In the proof he examines a closed disk $|z-a| \leq r$ which is contained in $\Omega$. He claims that from the assumptions of the theorem the disk lies in all $\Omega_n$ for $n>n_0$ for some $n_0$.( I think this is clear, due to the uniform convergence on compact subsets.) Under this sentence there is a footnote which states:
In fact, the regions $\Omega_n$. form an open covering of $|z - a| \leq r$. The disk is compact and hence has a finite subcovering. This means that it is contained in a fixed $\Omega_{n_0}$.
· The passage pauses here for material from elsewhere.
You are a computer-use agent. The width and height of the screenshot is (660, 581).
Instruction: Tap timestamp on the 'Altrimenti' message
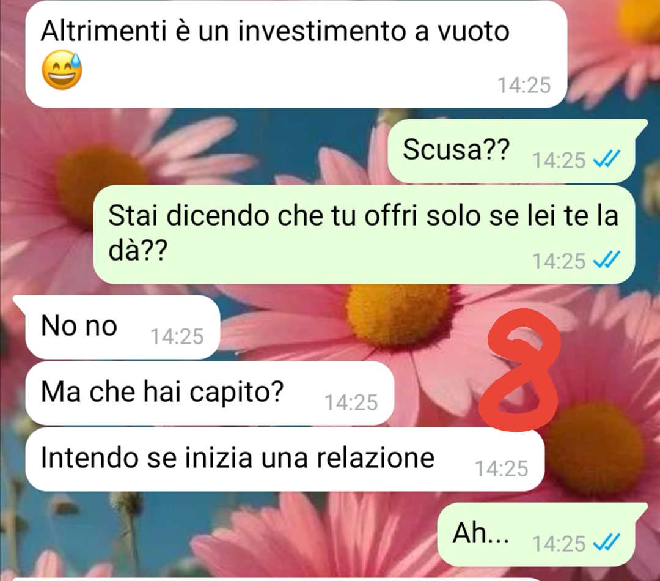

I don't see the need for this footnote: above we already saw that the disk lies in each of the domains $\Omega_{n_0+1},\Omega_{n_0+2}, \dots$, so clearly it lies within some domain of the $\Omega_n$'s.
What am I doing wrong here? Thanks.
EDIT: actually, I can't see how it that remark correct. Even if there is a finite subcovering of the disk $\{\Omega_{n_k} \}_{k=1}^N$, why should it lie in a single disk $\Omega_{n_0}$?
You are right: the footnote is both unnecessary and confusing.
Unnecessary because in the theorem we assume $f_n\to f$ uniformly on every compact subset of $\Omega$. This (implicitly) contains the assumption that every compact subset of $\Omega$ lies within the domain of $f_n$ for all sufficiently large $n$.
Confusing because "it is contained in a single $\Omega_{n_0}$" is not what the proof needs; we need the disk to be contained in $\Omega_n$ for all $n\ge n_0$.
Also confusing because "it is contained in a single $\Omega_{n_0}$" does not follow from the definition of a compact set, as the remark appears to suggest.
Verdict: disregard the footnote, continue reading the proof.